Kinetics of flight muscles from insects with different wingbeat frequencies

Abstract

Small insects usually beat their wings at a higher frequency than large insects. For energetic reasons, the wingbeat frequency is close to the natural resonant frequency of the wing movement^1–3. In the flight muscles of many insects, termed fibrillar muscles, the contractions are myogenic: the muscle is only partially activated by calcium; full activation requires mechanical stretch. Demem-branated fibres can be stretch-activated in vitro, allowing both tension changes and the ATPase activity of the fibres to be monitored. The tension response to a sudden length change shows a large delayed tension component (Fig. 1), whose rate-constant determines the frequency at which the muscle can deliver maximum power to the wings. We show here that this rate-constant is roughly proportional to wingbeat frequency in the flying insect.
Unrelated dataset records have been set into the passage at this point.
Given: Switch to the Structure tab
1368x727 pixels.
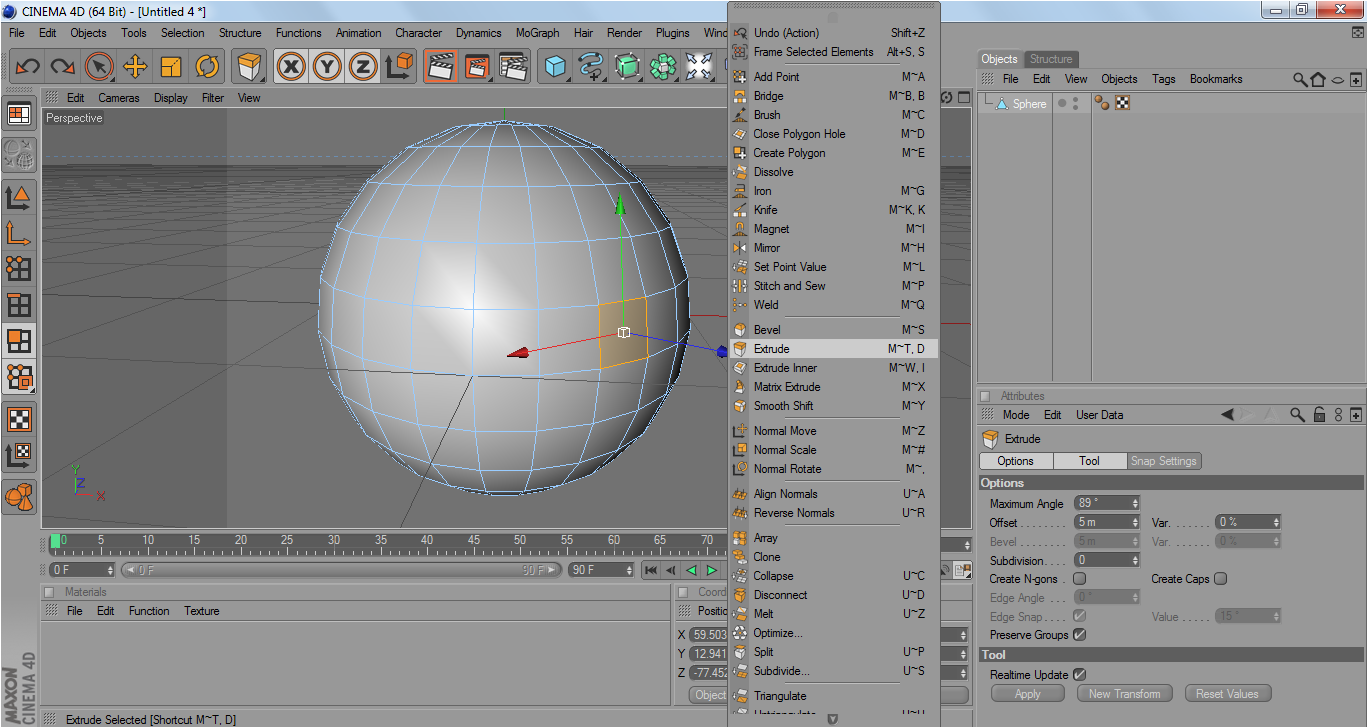Looking at the screenshot, I should click(x=1051, y=59).
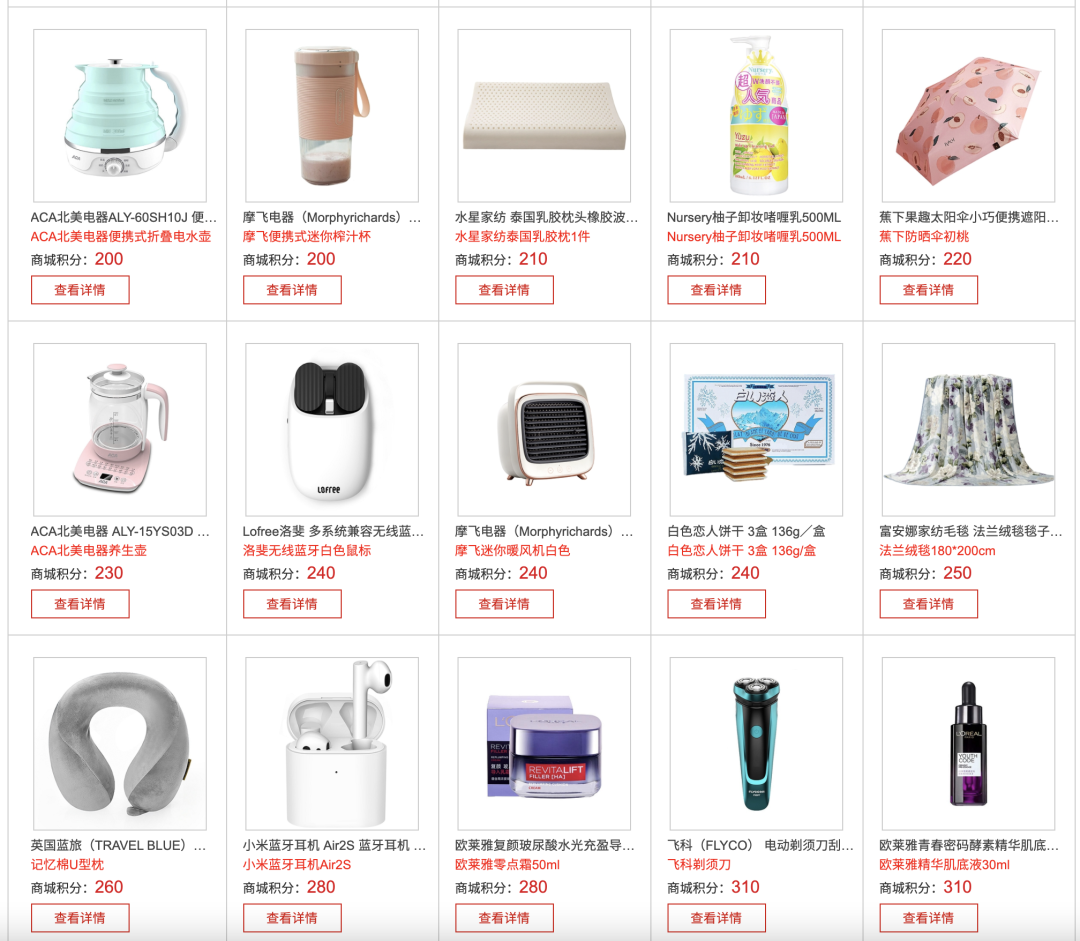Select the latex pillow product image
The width and height of the screenshot is (1080, 941).
coord(544,116)
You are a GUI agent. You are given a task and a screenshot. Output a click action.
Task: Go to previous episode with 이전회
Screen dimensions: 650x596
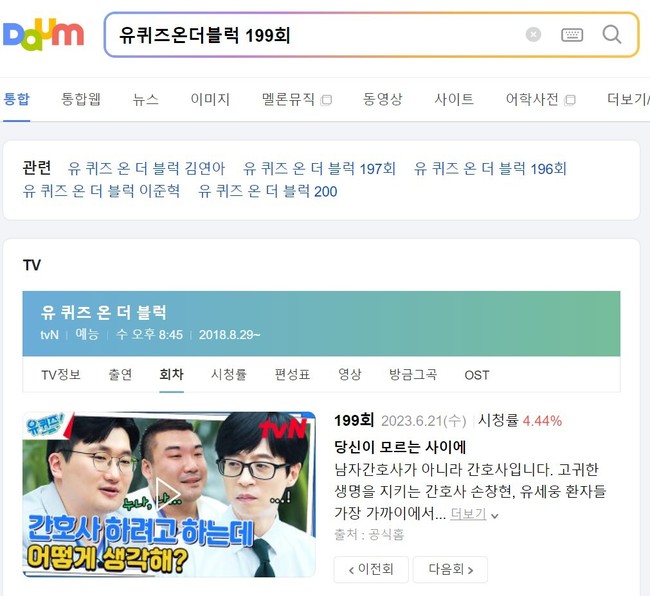(371, 569)
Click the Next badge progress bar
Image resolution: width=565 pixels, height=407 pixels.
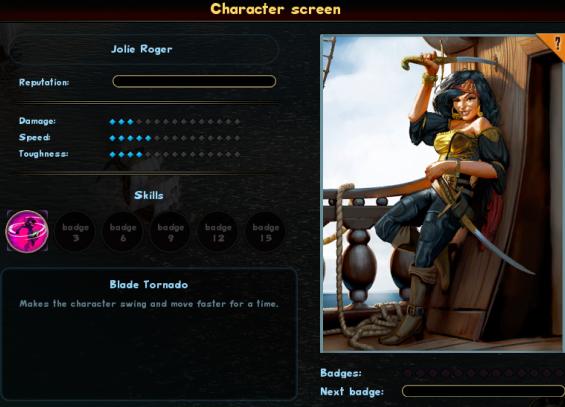tap(483, 391)
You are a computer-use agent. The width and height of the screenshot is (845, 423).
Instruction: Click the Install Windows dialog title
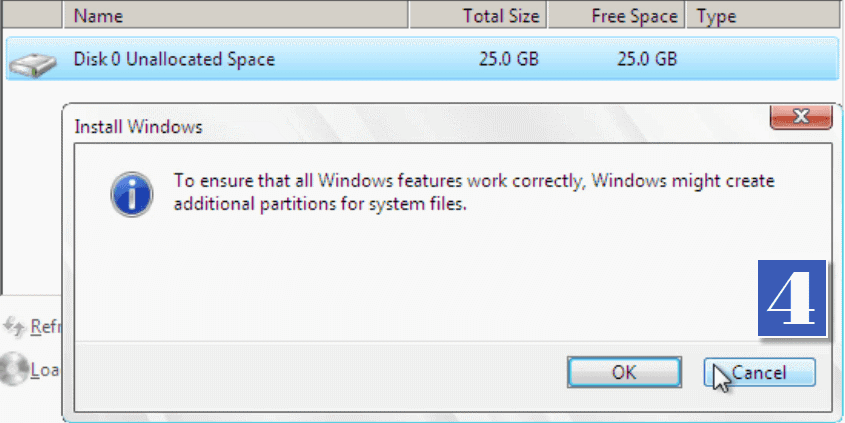139,127
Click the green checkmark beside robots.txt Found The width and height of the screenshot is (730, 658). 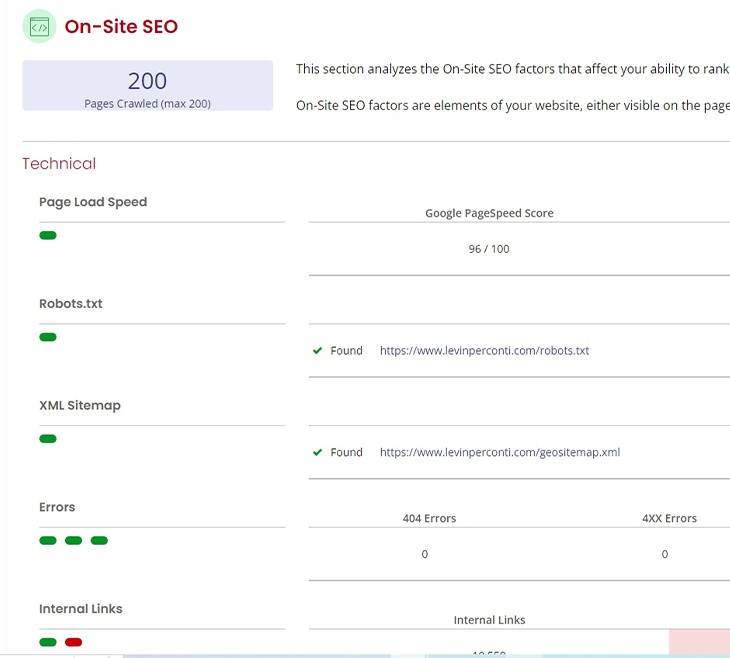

We find that the ATPase rate is slower and is not related to the rate-constant of tension production, and show that insects with widely different wingbeat frequencies have muscles with similar mechanical power output. We conclude: (1) that the rate-limiting step in the cross-bridge cycle, which limits the ATPase activity, follows the state in which maximum active tension is produced and does not limit the rate at which tension is generated; (2) that the first tension-generating state is probably an actomyosin.ADP.Pi state; and (3) that a preceding step, probably an actomyosin.ADP.Pi isomeriz-ation, which controls the rate-constant for force generation, is faster in smaller insects than in larger ones.